Updated: May 17, 2021

Vikings were conquerors and settlers and in their voyages sailed as far as north America and Arabia. This made them skilled ship-builders, having to deal with long trips with heavy cargo and sailing both high seas and the tricky waters of the fjords. Their vessels had a unique structure which makes them very easy to recognise, and were mostly divided into warships and merchant ships, although these categories might overlap.

Meaning of Drakkar

Drakkar is the plural of dreki which means “dragon” and for this reason, drakkar are also know as dragonships. Contrary to popular belief, not all viking ships were drakkar, but the name comes from the carved dragon heads that were attached to the stem, and also other dragon motifs that could be found carved all over the ship. The dragons were a popular symbol among the sailors for various reasons. Being a mythical creature that inspires awe, only the most fierce warriors used the dragon as their house symbol, so it was a sign of social status, and also believed to scare enemies away. Also, due to Jӧrmungandr, the giant serpent who is the middle child of Loki and lives in the ocean that surrounds Midgard. It grew so large that it encircles all the world of men and holds its own tail in its mouth, and if it ever releases, Ragnarok will begin. Jormungandr was the biggest fear of the Viking sailors who believed that they could appease it by decorating their ships with images similar to it’s own, granting them safe passage across the oceans.

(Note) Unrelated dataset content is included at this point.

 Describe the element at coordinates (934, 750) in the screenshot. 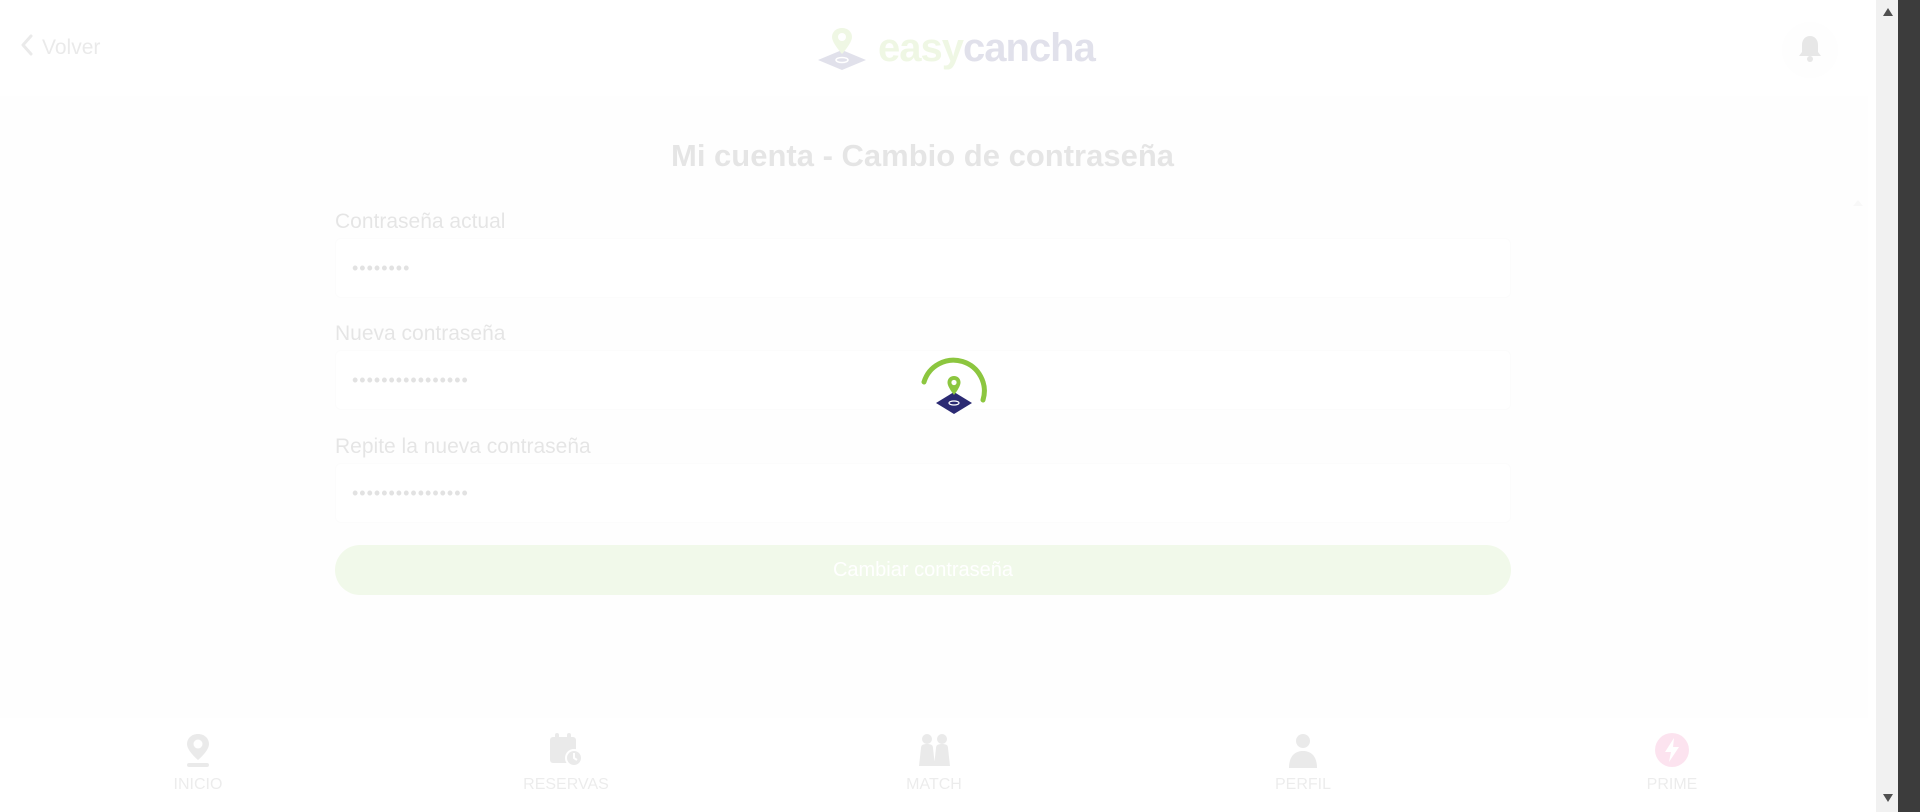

Structure of a viking ship

Drakkar were longships of about 16 to 20 meters long, entirely made out of wood (usually oak), with woven wool sails. These sails were square and measured approximately 12m. They were clinker-built, which means they were made of overlapping planks riveted together and had a shallow hull that allowed beach landings and made it possible to sail in waters only one meter deep, something that came in handy if there was ice right below the surface. These vessels were narrow, light and symmetrical, with oars along almost the entire length which made it possible to change directions quickly without having to turn around. This wasn’t so much used to escape from enemies, but to avoid icebergs and sea ice which were common in the northern seas.

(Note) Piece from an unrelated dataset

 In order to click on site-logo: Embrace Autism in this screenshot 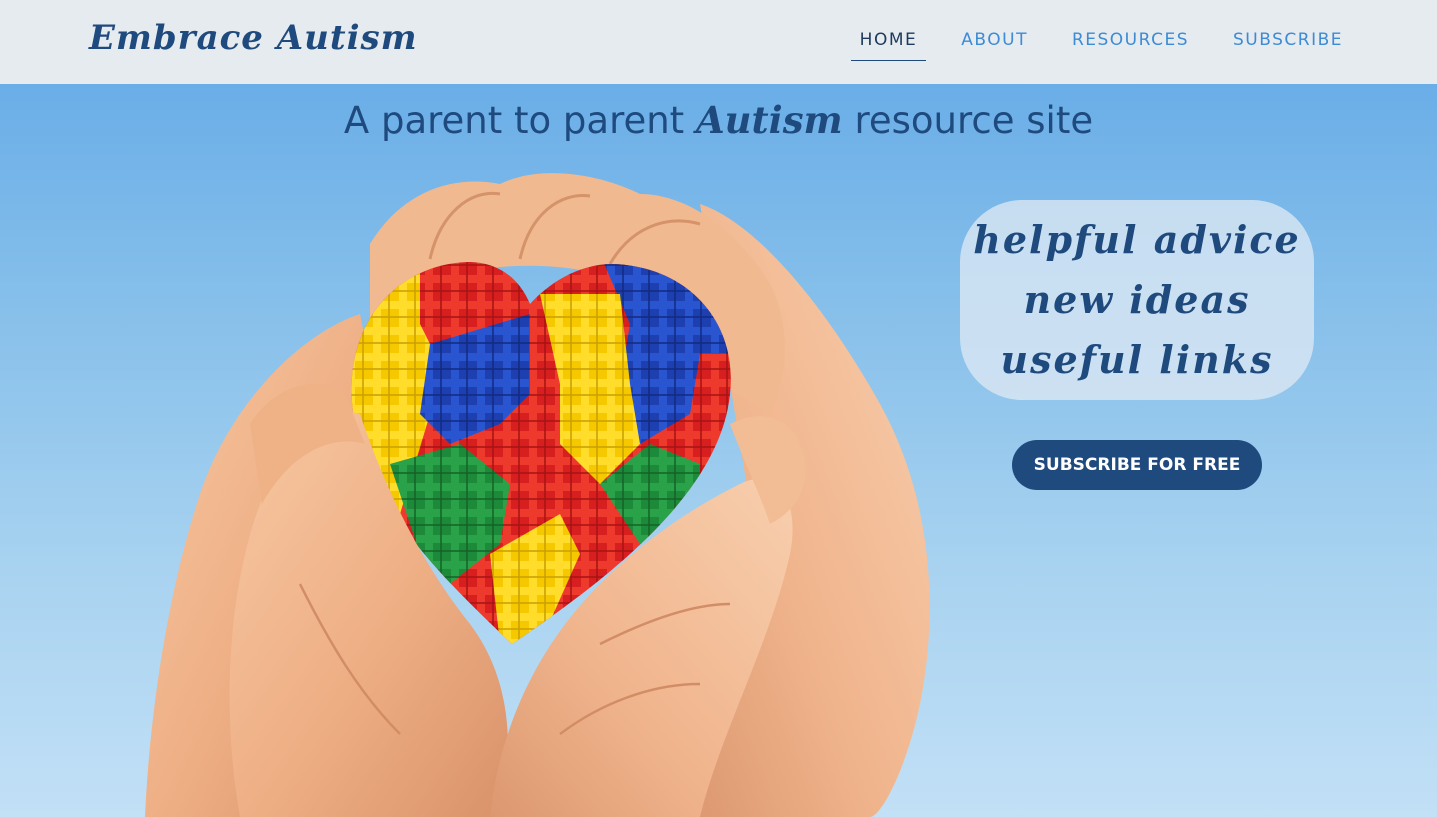, I will do `click(254, 38)`.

Viking ships usually had crews of 25 to 60 men. All the passengers except the pilot would sit next to the oars, and their personal belongings would be stored under them. The pilot would sit at the stern, operating the rudder or steerboard.


For the Vikings, the drakkar were a means of transportation and a symbol of status, but they also believed that one could sail into the afterlife and that a deceased person would take with them all the grave goods with which they were buried or cremated. All these goods were meant to provide comfort, but also to prove to the gods the worthiness of the deceased. Although Viking funeral rites vary according to region and through time, it was common for influential members of society to be buried inside their ships, dressed in newly sewn clothes. Weapons, personal items, decorative objects and sacrificed animals would also be stored inside, and in some cases there are accounts of slaves or family members who volunteered to accompany the deceased. The ship would then be covered in earth and stones to form a burial mound or it could also be cremated in a funeral pyre.

According to tenth-century writer Ibn Fadlan, when a poor man died, his close friends and family would build a small boat to put the body, and then set it on fire.

For all these reasons, the drakkar were more than a way to get across bodies of water. They showed their owner’s social status, inspired awe, and were heavily linked to their spirituality, either by honouring the gods with their carvings or by being a vessel for the soul to travel into the afterlife. The dragon ships are symbol for courage, fierceness and safe passage into the realm of the dead.